#### Document text

I’ve been reading two San Francisco poets, Lawrence Ferlinghetti and Jack Hirschman. Back in 1953 Ferlinghetti founded the City Lights Bookstore, and in 1956 he published Allen Ginsberg’s Howl, and after he was prosecuted famously won a court case asserting the right of free speech under the First Amendment. Some forty years later, in 1998, he was named the first San Francisco Poet Laureate. Hirschman, in 2006, was the fourth.  

I had a Hirschman book on order… this was last Monday. The following day there arrived an email from a friend over in the States with a PS – had I seen the news, Ferlinghetti had just died. Aged 101. I’m sad, really sad, he’s gone. Amazed he was still alive.

Remember Howl? OK, you don’t remember. We weren’t alive or we were too young. But it’s a manifesto for anarchy, of a very 1950s and 60s kind. Not the destructive anarchy of the New Right of our own time. It’s the dream anarchy that the world will somehow set itself right. It’s just that ‘America’ is getting in the way.  Ginsberg celebrates ‘the best minds of his generation’, they’re ‘angel-headed hipsters … who poverty and tatters and hollowed-eyed and high sat up smoking in the supernatural darkness of cold-water flats floating across the tops of cities contemplating jazz’. It’s political – but it doesn’t have a prospectus. It just wants you to know that it scorns the whole crazy moneyed apparatus of society.

Ferlinghetti also had the anarchist instinct but he was a practical guy. Founded the bookstore, published Howl, won that court case. But he also knew how to hit home: his is a ‘concrete continent/ spaced with bland billboards/ illustrating imbecile illusions of happiness’. (A Coney Island of the Mind, 1958)  Come 2007 he was more relaxed, the gentrification of San Francisco a big issue. But he was still campaigning for ‘poems that say something supremely original and supremely important, which everyone aches to hear, poetry that cries out to be heard, poetry that’s news’. Maybe the mass media might just print it, if it was ‘a new kind of news’. Though maybe ‘poets would still be ignored by our dominant culture, because they’re saying what our materialist, technophiliac world doesn’t want to hear’.

########
#### Supplied information

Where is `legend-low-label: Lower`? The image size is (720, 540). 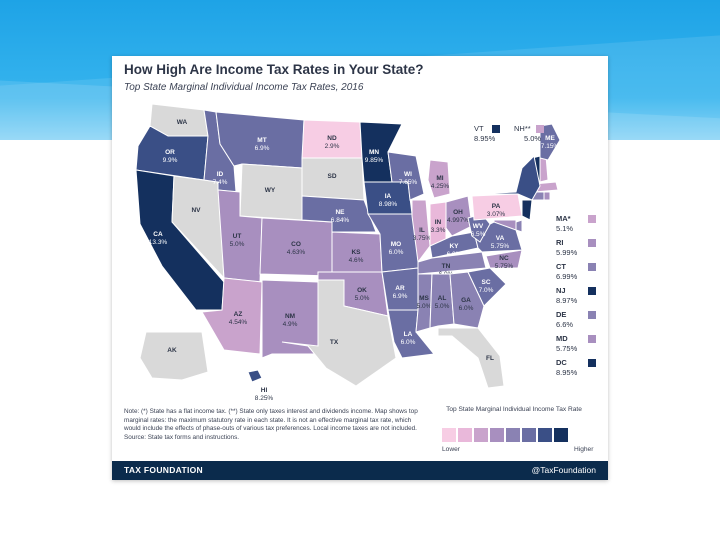 legend-low-label: Lower is located at coordinates (451, 450). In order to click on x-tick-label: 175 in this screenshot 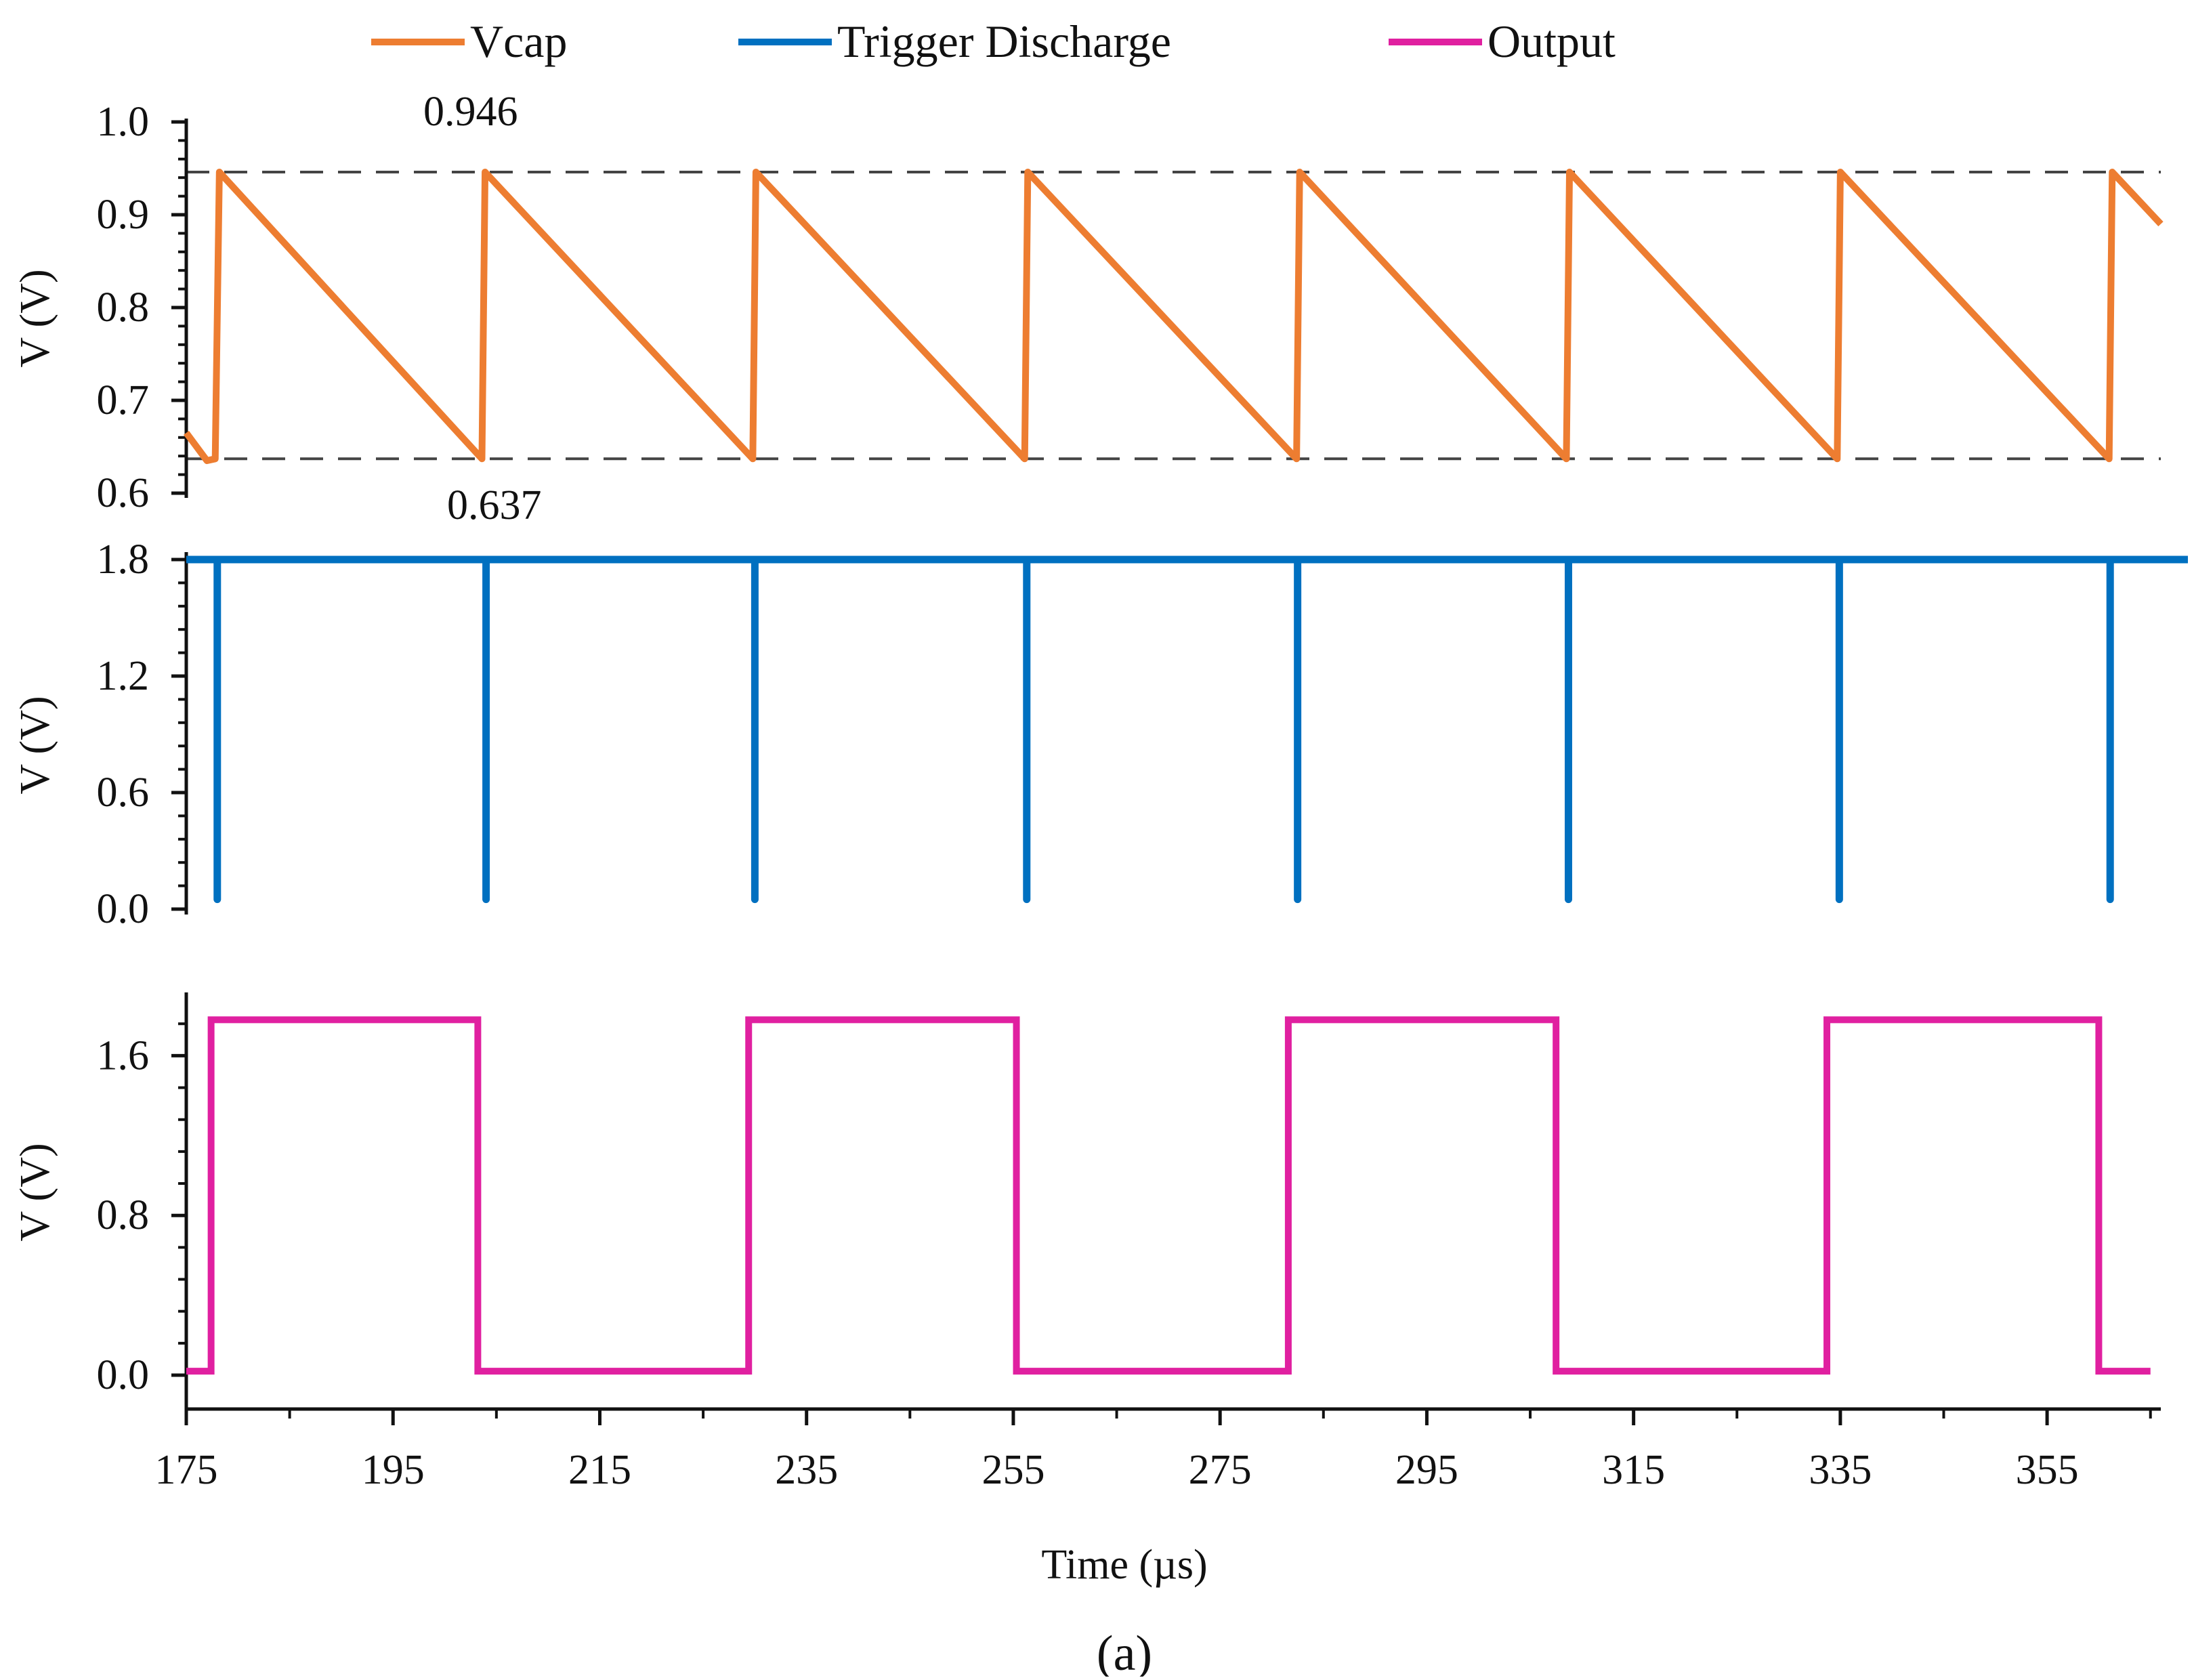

########

### Task prompt
List every four-digit year named in the text about the San Francisco poets, in the order they appear. The material comes from a separate source and has no connection to the text about the San Francisco poets.

### Completed task
1953, 1956, 1998, 2006, 1958, 2007